J&J has so far no agreement with any Indian company, but they are
talking to Aurobindo, which has bought a small vaccine company from Pfizer
in the US. It is using a vesicular stomatitis virus platform for vaccine
development, which is likely to be manufactured in their unit in
Hyderabad.
- Bharat Biotech
vaccine:
It is a whole cell killed vaccine.
There are few challenges: If it has an alum adjuvant, then it might
produce immune response. Since there are no human trials yet, we do not
know how it will behave.
- Sinovac
inactivated whole virus vaccine from China might be the first vaccine available.
It is alum adjuvanted and is already in human trials. Formaldehyde is used
to inactivate the virus.
- Most vaccine products are being tested in multiple
countries.
- In India, the regulatory pathway to monkey studies
is very long. For animal studies (monkey), one may have to go outside
India (Gennova). There are very few BSL 3 facilities to do animal
challenge studies.
- Many convalescent plasma have very little
neutralizing antibodies. Some of them have almost no antibodies. The
amount is not the same as it is produced in other infections.

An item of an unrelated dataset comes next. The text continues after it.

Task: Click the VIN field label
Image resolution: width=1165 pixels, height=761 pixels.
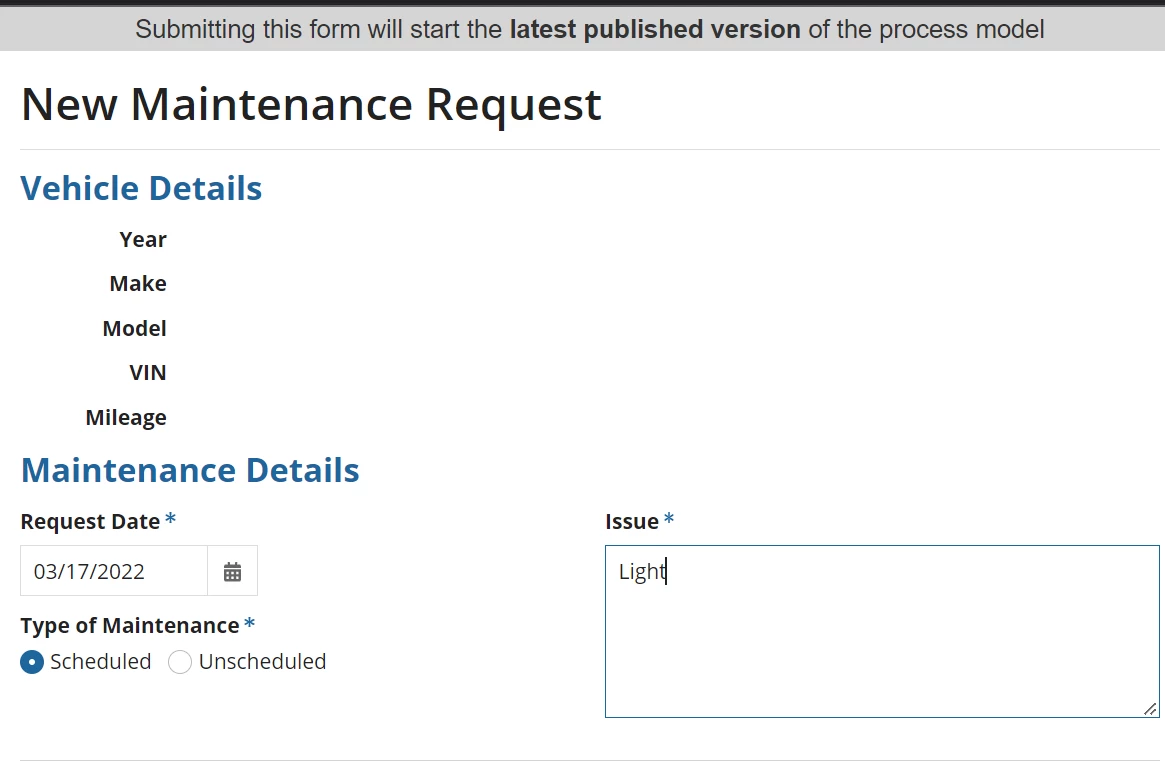Action: tap(148, 372)
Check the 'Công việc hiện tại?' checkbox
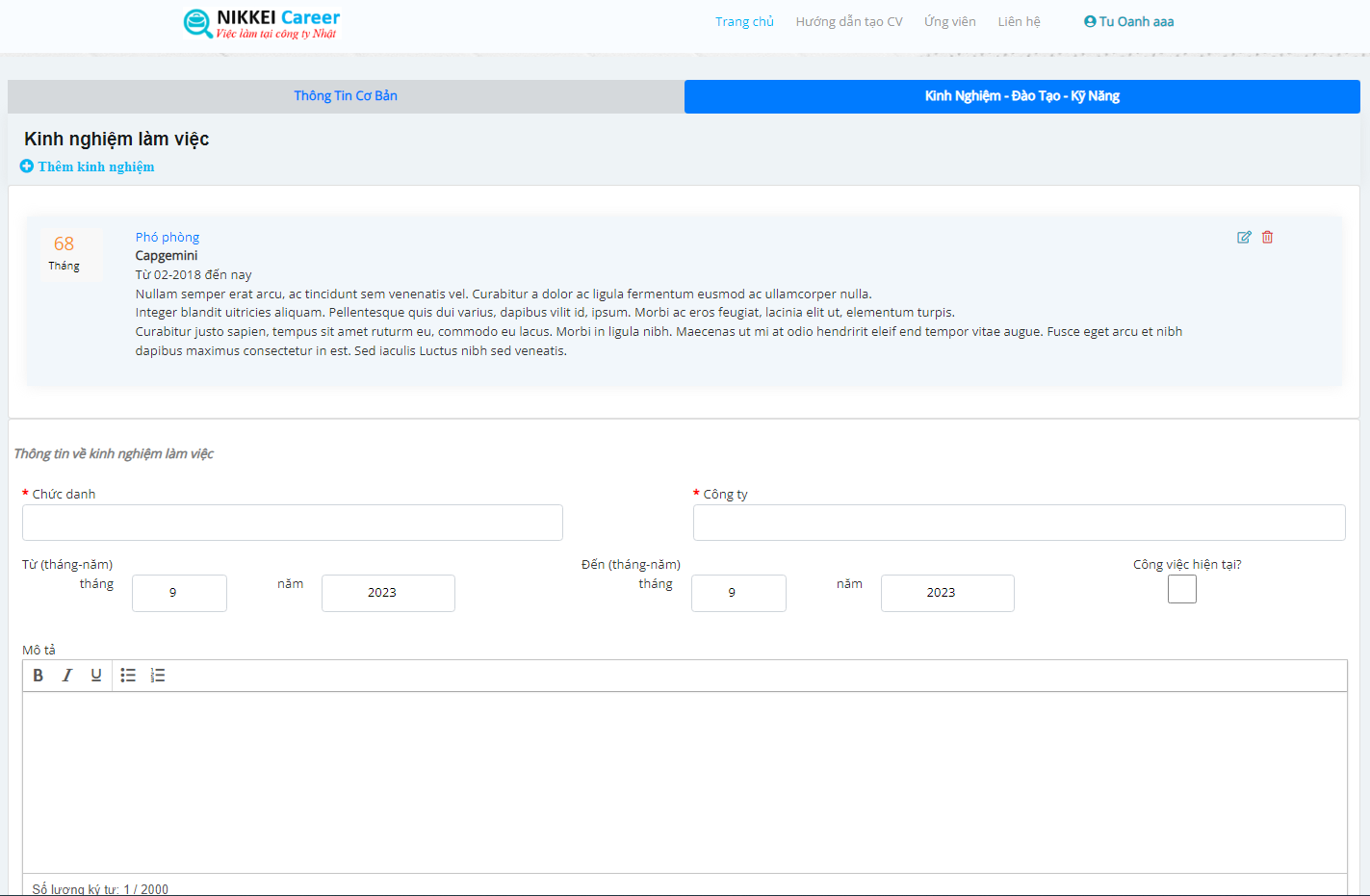Image resolution: width=1370 pixels, height=896 pixels. click(x=1181, y=589)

- The amount of antibodies and the quality of
antibodies which the vaccine will produce will be very critical.
- NK cells are markers of innate immunity. If NK cells
are okay, then it is better.
- Mutations in the virus are happening rapidly now.
- Monoclonal therapy: One single antibody may not work
so a cocktail of three antibodies is preferred. Tocilizumab is actually
IL-6 inhibitor.
- Safety of the vaccine was a cause for concern
because of the nature of the virus right from Day 0. It attacks all organs
through immunological response (cytokine storm). This is why manufacturers
are trying to take as little as possible of the virus. Age difference is
critical; hence, three groups of populations are being studied in trials.
Like influenza vaccine, this vaccine may need to be taken every year.
- Cost of the vaccine will be a challenge.